Posted on 21.10.2020

Bereits das Cover lässt die Stille erahnen, welche in dem Werk von Don DeLillo vorherrschen sollte, jedoch haben die Charaktere in diesem Buch einen enormen Redebedarf. Die Welt im Ausnahmezustand – und jeder geht damit anders um, hat sein Ventil, um diese neuartige Konfrontation zu bewältigen. „Die Stille“ ist ein Werk, welches polarisieren wird. Vieles wirkt sehr diffus. Ein perfektes Beispiel dazu liefert der Autor selbst: „Halbsätze, nackte Wörter, Wiederholungen. Diane hätte das gern als eine Art ritualistischen einstimmigen Cantus planus gesehen, aber dann sagte sie sich, Prätentiöser Unsinn.“ [27] Auf der anderen Seite sind da wirklich schöne, philosophische Überlegungen, die perfekt zum Status quo passen. Das ist schon sehr durchdacht. „Je fortgeschrittener, desto verletzlicher. Unsere Überwachungssysteme, unsere Geräte zur Gesichtserkennung, unser Bildauflösung. Woher wissen wir, wer wir sind?“ [34] Das Buch möchte sehr viel – und das auf wenigen Seiten. Eine richtige Auseinandersetzung mit dem Thema der Stille findet nicht statt.
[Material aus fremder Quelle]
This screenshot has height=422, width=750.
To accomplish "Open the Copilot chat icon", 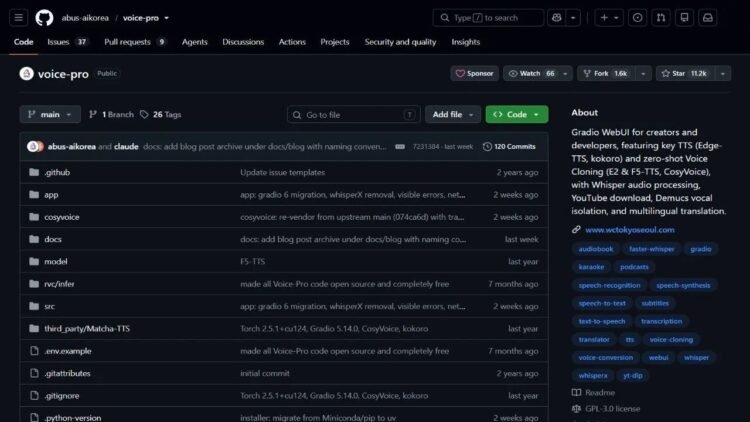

Ich hatte das Gefühl, dass lediglich die Spitze eines Eisbergs betrachtet wurde und manches, hier am Beispiel Corona nur aufgrund der aktuellen Lage mit einem Satz erwähnt wurde. „Das Virus, die Seuche, Corona, die Märsche durch die Flughäfen, die Masken, die entleerten Straßen der Städte.“ [44 f.] Die Charaktere wirken auf mich sehr kopflos. So agieren sie auch. Das spiegelt sich im Handeln und in den unklar, verworren und nicht leicht zu durchschauenden Monologen wieder, auch wenn sie mit anderen reden. „Was geschieht auf den Straßen? Was ist da draußen? Wer ist da draußen? (…) Zehn Jahre in Amerikanischer Eiche gelagert (…) Was ist mit deinen Schuhen passiert?“ [49] Mir ist das Ganze zu wenig, zu konstruiert. Und nach einem Flugzeugabsturz, Platzwunde am Kopf, schiebt man eine Nummer, nur um sich die Wartezeit im Krankenhaus zu verkürzen? Nein, so kann Don DeLillo mich nicht begeistern.